Data in this exercise:
** START **
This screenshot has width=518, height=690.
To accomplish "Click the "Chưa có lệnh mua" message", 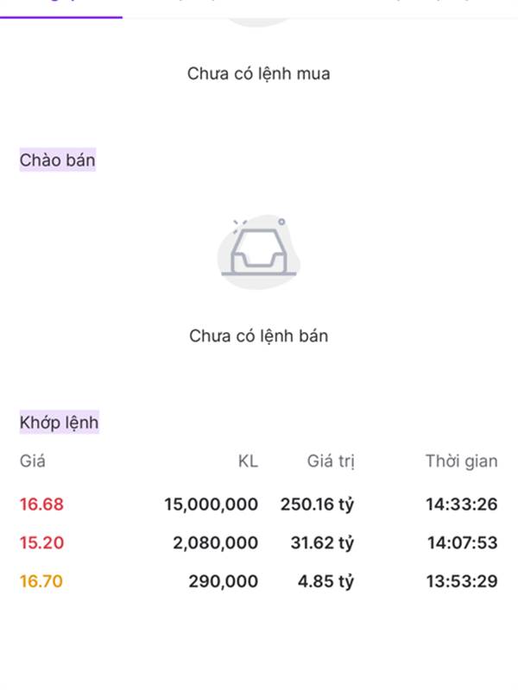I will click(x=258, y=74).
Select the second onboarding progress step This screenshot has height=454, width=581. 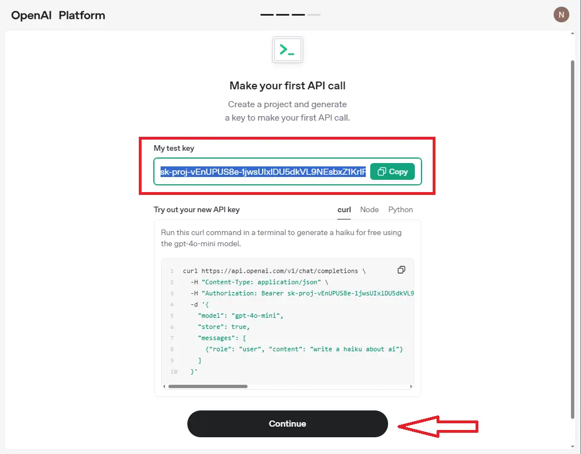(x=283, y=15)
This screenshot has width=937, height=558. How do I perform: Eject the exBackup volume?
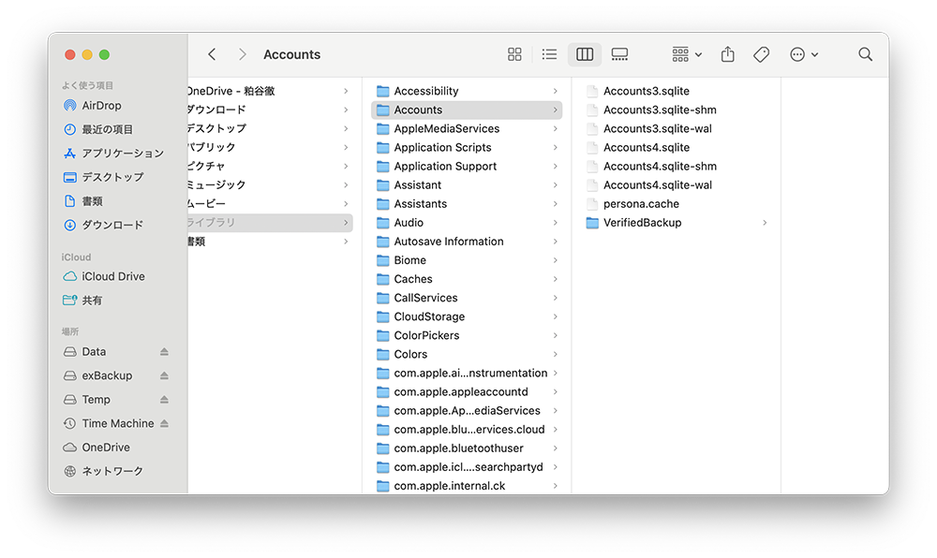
** END **
** START **
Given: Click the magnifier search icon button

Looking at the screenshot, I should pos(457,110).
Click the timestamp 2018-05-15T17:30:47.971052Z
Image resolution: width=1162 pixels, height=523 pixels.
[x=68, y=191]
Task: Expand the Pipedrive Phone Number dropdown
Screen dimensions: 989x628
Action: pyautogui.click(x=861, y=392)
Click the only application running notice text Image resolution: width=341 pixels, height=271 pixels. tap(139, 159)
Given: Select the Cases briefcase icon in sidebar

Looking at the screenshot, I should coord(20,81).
** END **
** START **
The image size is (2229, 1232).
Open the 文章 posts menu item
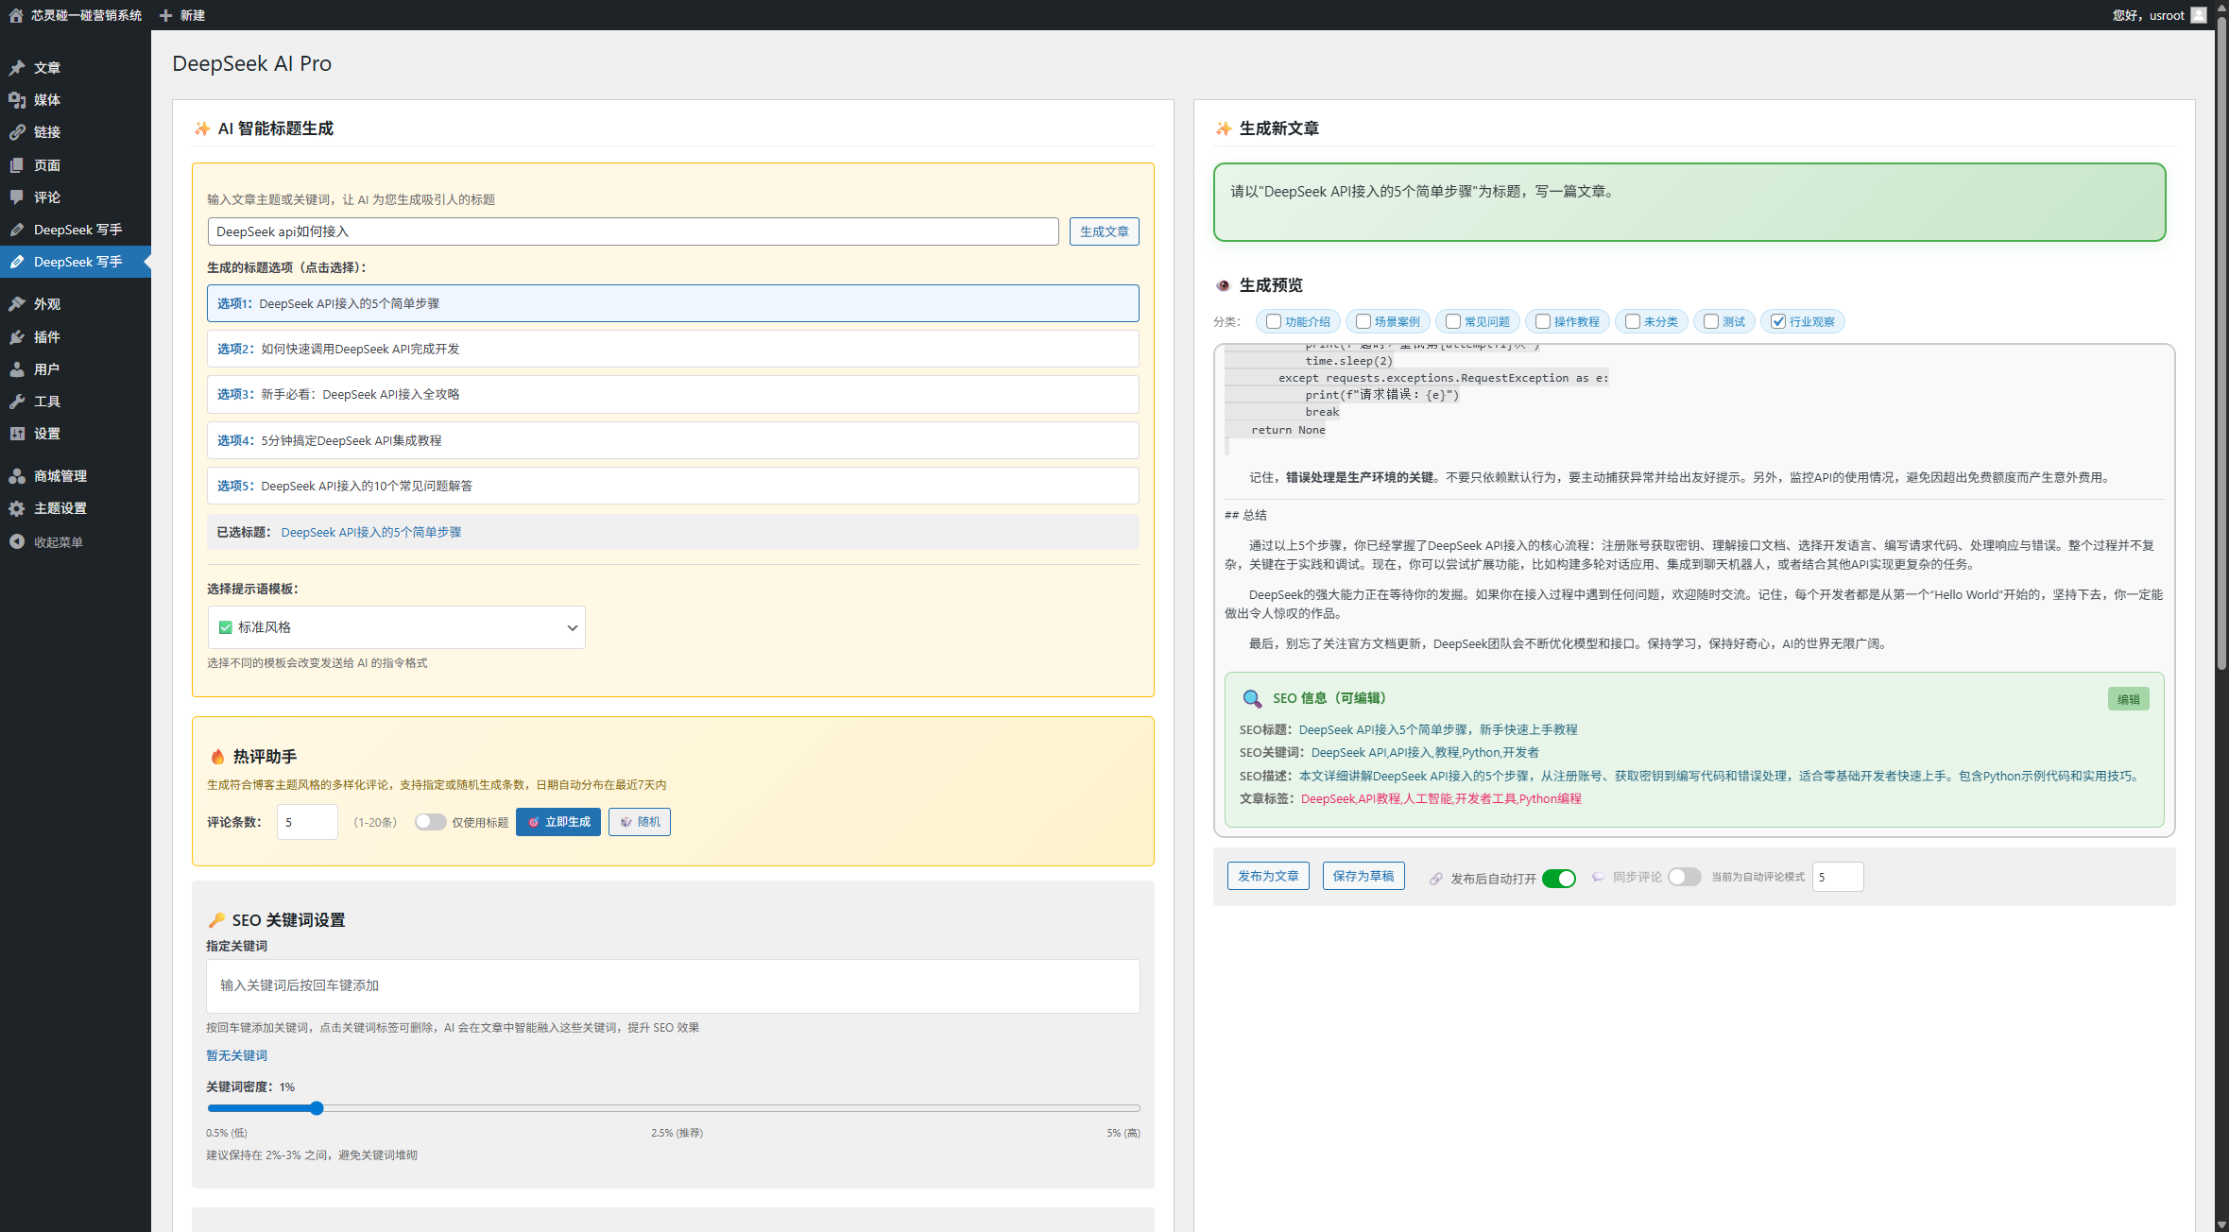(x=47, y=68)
** END **
Task to complete: Rewrite the lines between the one holding "Given: Click the magnifier search icon button" and the one holding "Looking at the screenshot, I should coord(20,81).", inclusive, replacing "Given" with "Instruction" and leaving everything else unchanged.

Output for this task:
Instruction: Click the magnifier search icon button

Looking at the screenshot, I should pos(457,110).
Click the timestamp 2018-05-15T17:30:47.971052Z
Image resolution: width=1162 pixels, height=523 pixels.
[x=68, y=191]
Task: Expand the Pipedrive Phone Number dropdown
Screen dimensions: 989x628
Action: pyautogui.click(x=861, y=392)
Click the only application running notice text Image resolution: width=341 pixels, height=271 pixels. tap(139, 159)
Instruction: Select the Cases briefcase icon in sidebar

Looking at the screenshot, I should coord(20,81).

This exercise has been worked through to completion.